Social gender norms in body language : The construction of stereotyped gender differences in body language in the American sitcom Friends

University essay from Karlstads universitet

Abstract: Nonverbal communication such as body language is a vital component of our communication, and since scholars agree that there are some notable differences in the way men and women use body language, the study of gendered nonverbal communication as a social construction is vital to our understanding of how we create gendered identities. The aim of this paper is to investigate how social gender norms concerning body language appear in constructed communication. By studying the body language of the characters in the American sitcom Friends, and with focus on leg postures, I examine how the show Friends enacts and represents stereotyped sex differences in body language.
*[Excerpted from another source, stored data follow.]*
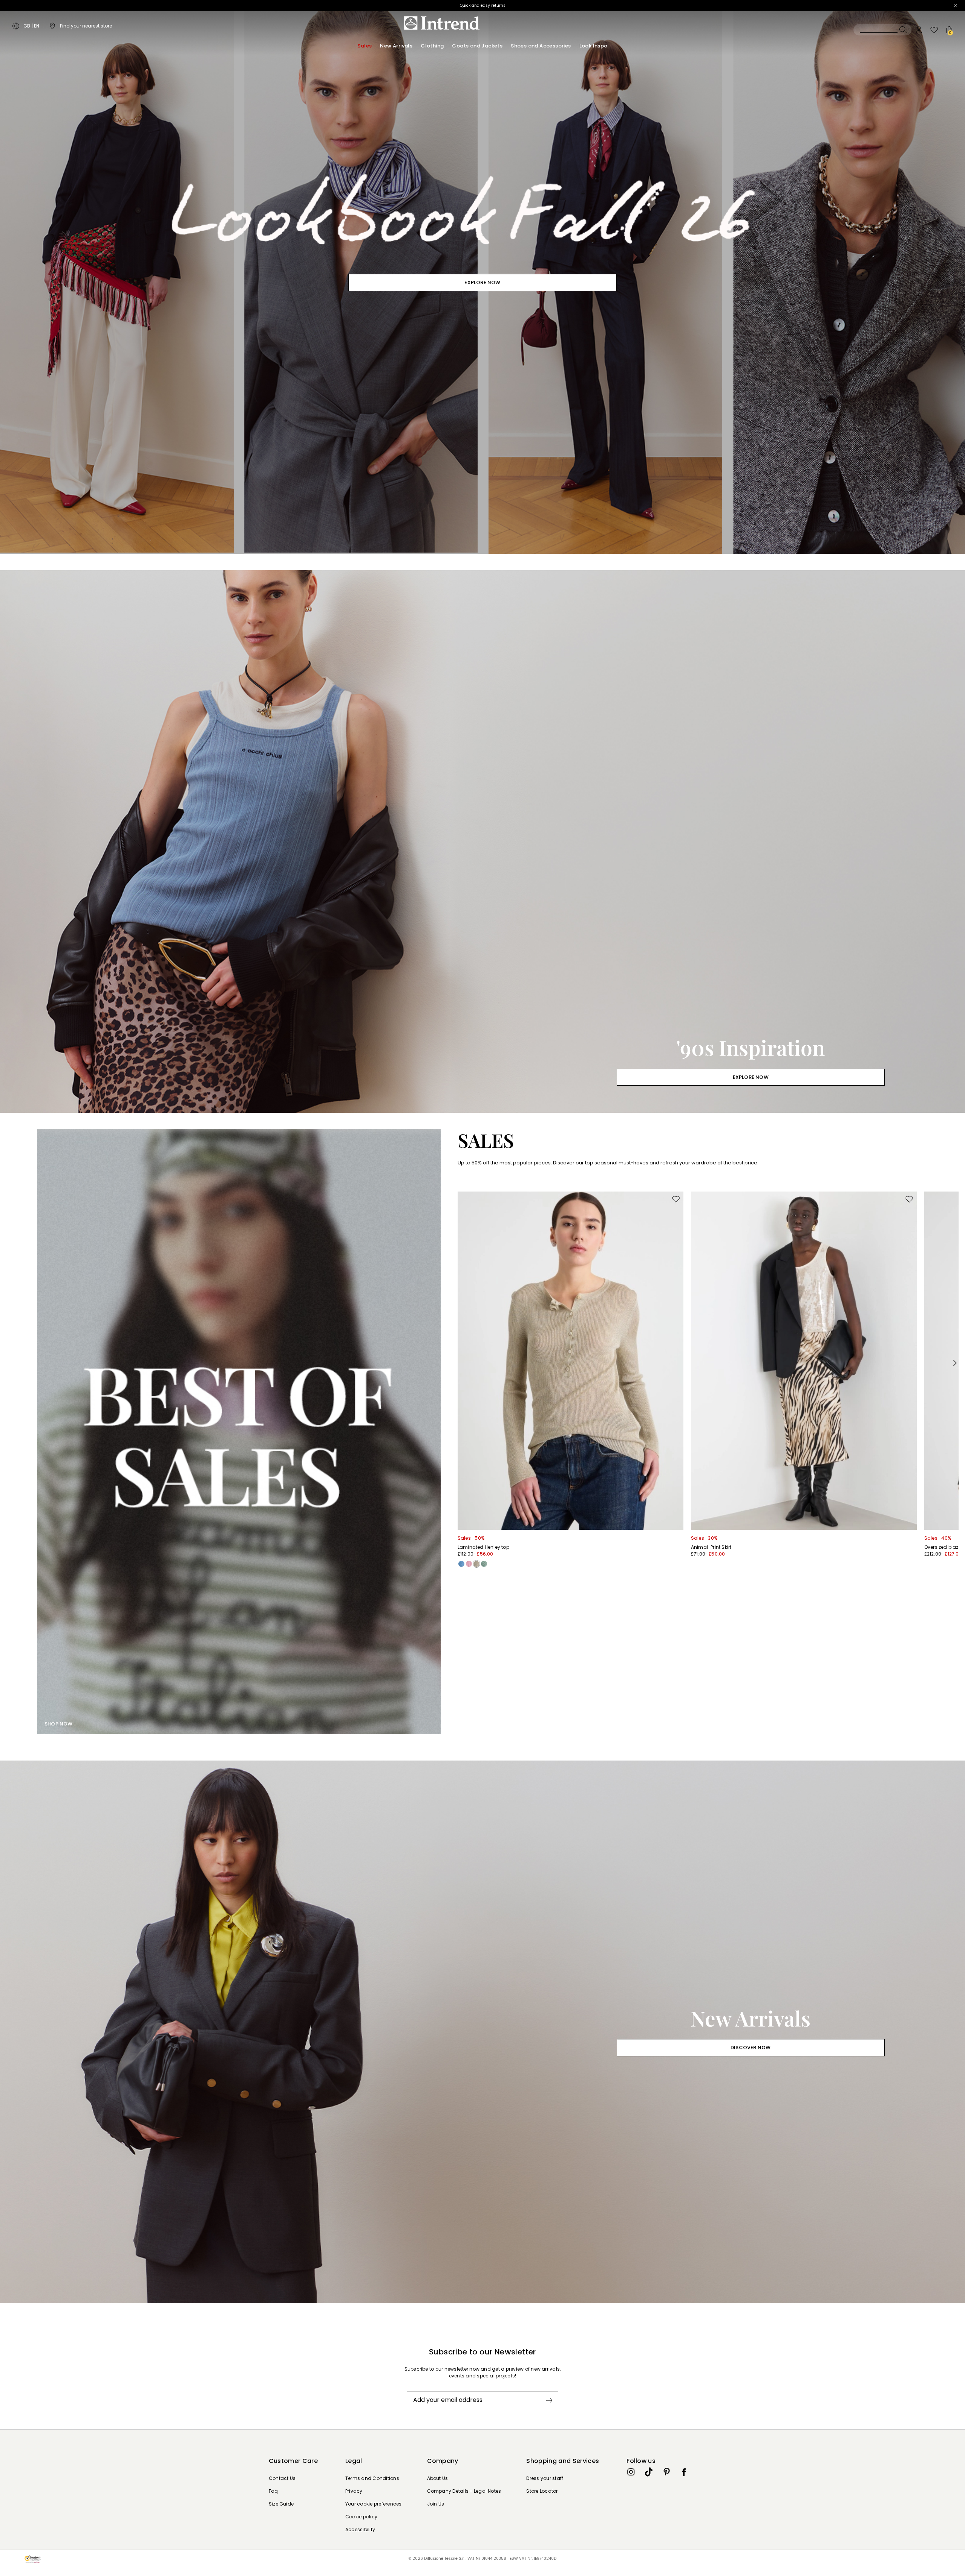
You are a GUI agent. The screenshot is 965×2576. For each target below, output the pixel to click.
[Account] (919, 30)
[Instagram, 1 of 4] (631, 2472)
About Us (437, 2478)
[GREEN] (484, 1564)
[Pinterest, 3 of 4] (666, 2472)
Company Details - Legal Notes (464, 2491)
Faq (273, 2491)
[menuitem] (364, 46)
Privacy (354, 2491)
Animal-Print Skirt (711, 1547)
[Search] (882, 29)
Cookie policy (361, 2516)
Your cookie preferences (373, 2504)
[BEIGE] (476, 1564)
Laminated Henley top (483, 1547)
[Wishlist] (934, 30)
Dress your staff (544, 2478)
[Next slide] (955, 1363)
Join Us (435, 2504)
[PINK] (469, 1564)
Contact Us (282, 2478)
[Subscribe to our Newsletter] (549, 2400)
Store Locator (542, 2491)
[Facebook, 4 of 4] (684, 2472)
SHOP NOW (58, 1723)
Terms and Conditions (372, 2478)
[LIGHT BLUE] (461, 1564)
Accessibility (360, 2529)
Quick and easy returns (482, 5)
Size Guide (281, 2504)
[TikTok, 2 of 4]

The study encompasses both the distribution of leg positions between the genders, and what these postures seem to accomplish in interaction. As for the relationship between gender and leg postures, I observed the sitting positions of the characters Chandler, Ross, Joey, Monica and Rachel in six episodes from the 1999/2000 season of Friends for the first study. For the analysis of leg postures in relation to the communicative situation, the entire corpus of ten episode recordings was used. Based on repeated inspection of scenes where leg positions could be studied in relation to gender and communication, systematic patterns were identified. The results of the study are consistent with the findings of scholars like Vrugt and Luyerink (2000); women tend to sit in closed postures or with their legs crossed, which is regarded feminine, while men sit in wide positions with their legs spread, which is regarded masculine. Furthermore, the characters/actors in Friends seem to perform their gender roles partly by using different leg positions and wideness of postures. However, leg positions alone were not found to be decisive in the messages communicated, and emotions and stance were communicated using verbal and other non-verbal channels and cues. Instead, leg positions remained gender-stereotypical regardless of the message communicated, and men and women seem to communicate the same message using different leg positions. It is therefore concluded that leg positions are an inherent part of “doing gender”, but that leg positions as such are not necessarily related to the type of message or emotional stance that is communicated.